Do Picture Books Have To Tell A Story? By Pippa Goodhart

My most successful picture book so far is a book called You Choose, illustrated by Nick Sharratt.  It is a picture book that sits on the fiction shelves, and yet it doesn't tell a story.  It was because it didn't tell a story that nine publishers rejected it before Random House took it on.  But must a picture book always tell a story?

 When a text has been rejected nine times, and when the publishers all agree on the perceived problem with the text, and your agent agrees with them, it is usually time to put that text aside, and move on.  But I believed in the idea of this book too much to do that.  Having watched three daughters and their friends looking through catalogues and happily choosing things that they knew they'd never actually get, I knew that at least those children loved the game of choosing.  And, since the point of the choosing didn't seem to be necessarily then acquiring whatever was chosen, I felt sure there was fun to be had in offering choices that were totally fictional.  So a child can choose to live in a pink fairy tale palace, or a tree house, or a mushroom, or any of the thirty-two different kinds of home on offer.  They can have Santa or a wizard or a Viking, or any number of other kinds of people (many of them ordinary) as their father.  They can choose twins, an alien, a giant, or all sorts of others as siblings or friends.  Pets, places, clothes, jobs, foods, and so on; there is a mass to choose from.  And over the eight years that You Choose has been around its sales have risen and risen, and it's even winning prizes, which is lovely.

• [PROVIDED MATERIAL]:
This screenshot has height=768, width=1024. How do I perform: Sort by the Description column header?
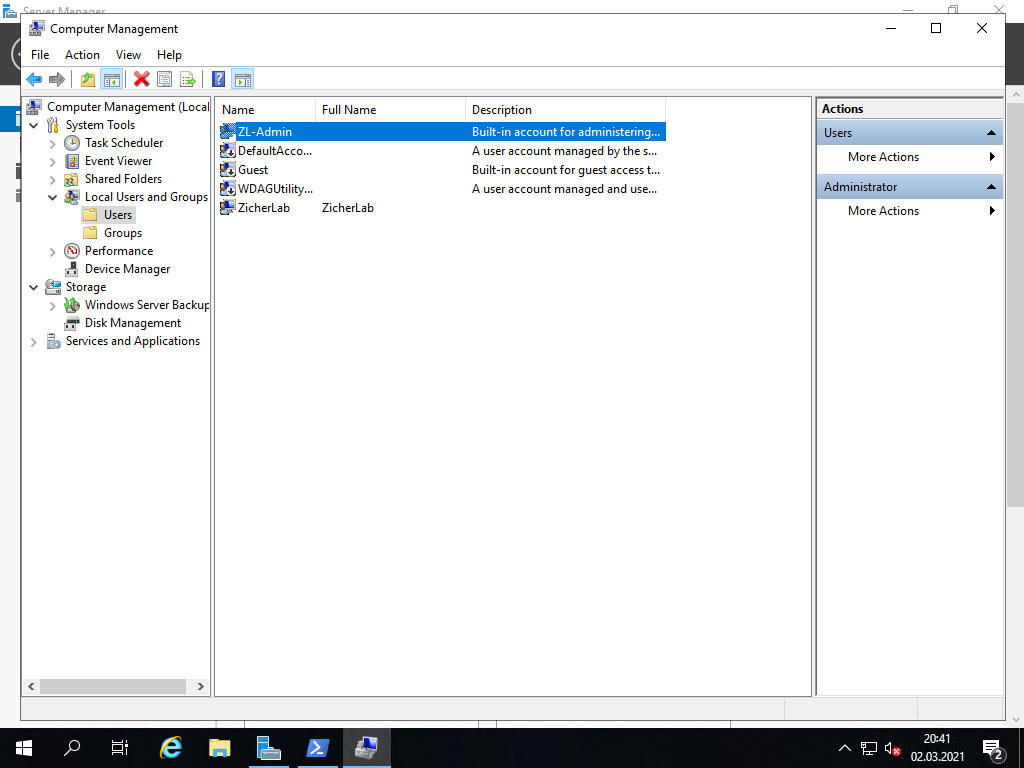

• [WRITTEN TASKS]:
1/ Using the essay on picture books, answer each question briefly:
(a) Who illustrated You Choose?
(b) Which publisher took the book on after the rejections?
(c) How many different kinds of home does the book offer?
2/ Write a continuation of the essay on picture books, picking up after its final sentence.

• [TASK RESULTS]:
1/
(a) Nick Sharratt
(b) Random House
(c) Thirty-two

2/
Now Nick has again spent literally years in illustrating a new book along a similar theme.  Just Imagine came out ten days ago. 



This time, instead of choosing things, you choose to change yourself.  What if you were made of jelly or cheese or were a balloon or a ghost or a robot?  Now we're getting into really imaginative territory.

 Nick's pictures are full to bursting with ideas.  What would you like this machine to be doing or making?



Neither of these books tells a story, but it is clear from the reactions I've had to both of them that they are fich with story potential, and that all sorts of stories - serious ones, funny ones, sad ones, exciting ones, nonsense ones - come out of them.  Not my stories, but the children's own stories.  I find that exciting.  With over a million copies of You Choose out there, being shared and chatted over, I hope that well over a million stories have brewed in children's minds from the ingredients it offers. 

What particularly excites me about Just Imagine is that the protagonist in the stories that come out of this new book will almost certainly be the children themselves.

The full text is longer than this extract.